By E.J. Dionne Jr.
CHICAGO—The Democrats’ biggest strategic challenge in maintaining control of the U.S. Senate involves motivating the party’s base while simultaneously attracting swing and even Republican voters in contests being waged in conservative states.
This base-versus-swing dilemma exists in every election, but the tension is aggravated for Democrats this year because they are trying to hold so many seats in Republican territory. Incumbents such as Mary Landrieu in Louisiana, Mark Pryor in Arkansas, Mark Begich in Alaska and Kay Hagan in North Carolina can’t win with the base alone. The Democrats’ hopes to take seats away from the GOP in Kentucky and Georgia also hinge on reaching beyond loyalists.
Compounding the Democrats’ quandary: President Obama’s approval ratings are particularly low in the red states with tough Senate races. This explains the ambivalence of many in his party toward the Affordable Care Act (ACA), and it’s the reason Republicans insist on calling it “Obamacare.”

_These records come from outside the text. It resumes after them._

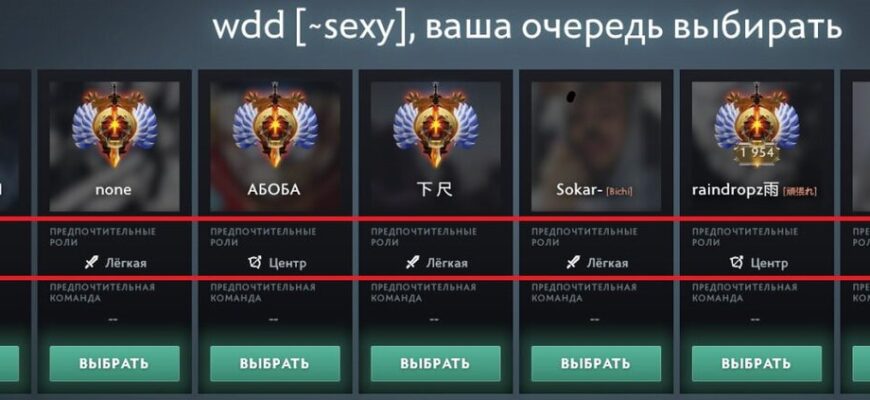Click raindropz's medal showing rank 1954
Image resolution: width=870 pixels, height=400 pixels.
757,125
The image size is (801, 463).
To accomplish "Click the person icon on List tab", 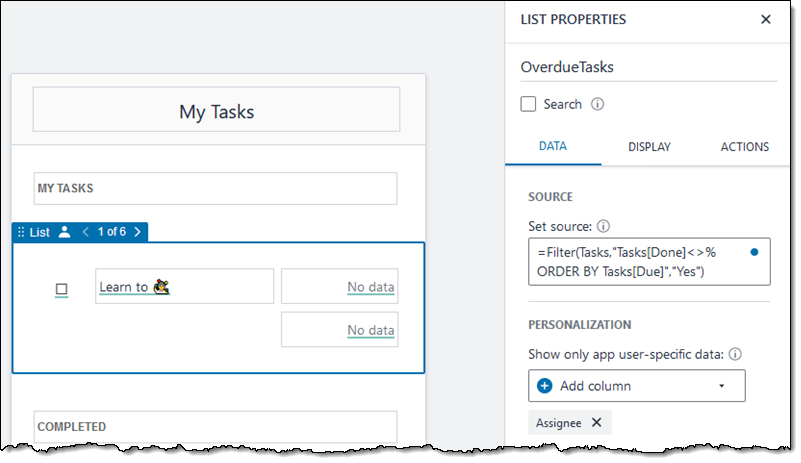I will tap(64, 232).
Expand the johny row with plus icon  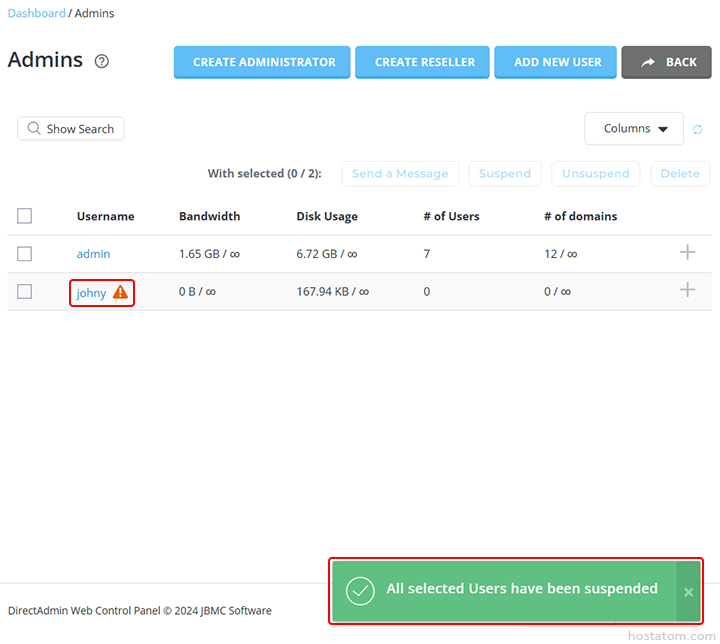(x=687, y=290)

The law has been working far better than Republicans who predicted its demise last fall said it would. And if Democrats don’t force Republicans to acknowledge the high costs of repealing the ACA, the airwaves will be dominated by horror stories—many of them made up out of whole cloth—about the law’s shortcomings.
This is moving some red-state Democrats, notably Landrieu, to praise important aspects of the law, and private polling suggests that most voters don’t want to go through the health care fight and its uncertainties all over again. Given the president’s ratings, Democrats are trying to figure out how to defend the “care” part of Obamacare while encouraging voters outside their base to forget the “Obama” part.
But the decisive question may be whether Democrats can find crossover issues that turn out their core constituencies while also persuading undecided voters in the red states to come their way.
Both publicly and privately, Democrats say they are well into this quest. Senate Majority Leader Harry Reid and Sen. Chuck Schumer of New York have been pushing what they call the party’s “fair shot” agenda. Its components include raising the minimum wage and measures to make college more affordable. They are also aggressively seeking to tie the entire Republican Party to David and Charles Koch, the billionaire brothers who are spending lavishly on behalf of the GOP.
This fits with the advice of Democratic consultants Stan Greenberg and James Carville. They recently released a public memo urging Democrats to revive the party’s 2012 campaign theme contrasting the interests of the top “1 percent” with what’s good for the rest of the country. They would have the party link this overarching theme to policies promising relief and opportunity to middle-class voters, especially women who are already more inclined toward the Democrats.
Geoff Garin, a Democratic pollster, argued that the GOP has its own strategic problem. “The kinds of behaviors and policies that make right-wing Republicans unacceptable to voters in the middle of the electorate,” he said, “are also very motivating to Democratic base voters.”
But the Democrats’ short-term needs in 2014 point to a long-term imperative for progressives: They must embrace both an attractive set of policies to promote shared economic growth and a straightforward critique of a conservative economic narrative that sees smaller government, lower taxes and less regulation as keys to prosperity.
The answer to this claim, says Austan Goolsby, who chaired the White House Council of Economic Advisers during Obama’s first term, is rooted in the idea that future growth depends on “investments in our own people and the economic infrastructure of the country.”
During an interview here at his University of Chicago Business School office, Goolsbee said that voters are open to the notion that “if you cut taxes too much, you can’t invest in your people anymore—and that is a terrible mistake.”
Similarly, economists Jared Bernstein and Harry Holzer, writing Wednesday in The Hill, outlined a battery of policies on job training, immigration, corporate taxes, labor regulation and infrastructure investment that would lead companies to create jobs in the United States rather than overseas. The point, again, is that shared growth will be achieved only through affirmative steps by government.
The 2014 elections will hang on many tactical decisions. But above all, they underscore how urgent it is for center and left alike to make a sustained and credible argument that individual prosperity requires thoughtful public action. It’s a case the liberal base wants to hear and that swing voters need to find compelling.
E.J. Dionne’s e-mail address is ejdionne(at)washpost.com.